• Task objective
Please return only the lines from the one holding "Where should I click to: Click the Chemical" through the one holding "Task: Jump to the last structure", exactly as they appear in the records below, both ends included.

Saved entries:

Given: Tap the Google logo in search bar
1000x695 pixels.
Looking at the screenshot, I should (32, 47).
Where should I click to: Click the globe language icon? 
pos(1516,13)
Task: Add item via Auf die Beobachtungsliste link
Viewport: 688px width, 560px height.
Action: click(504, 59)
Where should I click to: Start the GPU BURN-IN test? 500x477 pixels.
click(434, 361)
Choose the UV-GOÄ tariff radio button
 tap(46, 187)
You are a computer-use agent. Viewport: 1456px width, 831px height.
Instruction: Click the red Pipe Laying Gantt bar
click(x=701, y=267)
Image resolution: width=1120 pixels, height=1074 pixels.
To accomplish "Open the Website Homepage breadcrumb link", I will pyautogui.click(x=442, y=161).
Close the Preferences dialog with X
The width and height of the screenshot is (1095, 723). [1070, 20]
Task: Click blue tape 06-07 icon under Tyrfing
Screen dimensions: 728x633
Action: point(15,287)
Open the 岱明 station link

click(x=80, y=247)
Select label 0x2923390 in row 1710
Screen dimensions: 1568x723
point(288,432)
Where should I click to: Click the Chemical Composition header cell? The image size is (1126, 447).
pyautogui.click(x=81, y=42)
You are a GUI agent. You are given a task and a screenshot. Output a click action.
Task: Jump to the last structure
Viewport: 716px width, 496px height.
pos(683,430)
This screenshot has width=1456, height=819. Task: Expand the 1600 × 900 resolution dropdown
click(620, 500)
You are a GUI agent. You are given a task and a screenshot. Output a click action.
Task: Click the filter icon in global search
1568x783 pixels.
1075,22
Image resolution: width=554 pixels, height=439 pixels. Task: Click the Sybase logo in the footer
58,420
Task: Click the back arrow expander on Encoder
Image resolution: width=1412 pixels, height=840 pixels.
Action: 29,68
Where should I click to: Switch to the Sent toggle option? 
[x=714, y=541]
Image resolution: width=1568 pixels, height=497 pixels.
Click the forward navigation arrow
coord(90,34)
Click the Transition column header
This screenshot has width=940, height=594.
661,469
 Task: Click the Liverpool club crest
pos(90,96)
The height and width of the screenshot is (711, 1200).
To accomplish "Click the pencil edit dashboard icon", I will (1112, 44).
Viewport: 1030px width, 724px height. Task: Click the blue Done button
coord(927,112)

• Problem solution
Where should I click to: Click the Chemical Composition header cell? The image size is (1126, 447).
pyautogui.click(x=81, y=42)
You are a GUI agent. You are given a task and a screenshot. Output a click action.
Task: Jump to the last structure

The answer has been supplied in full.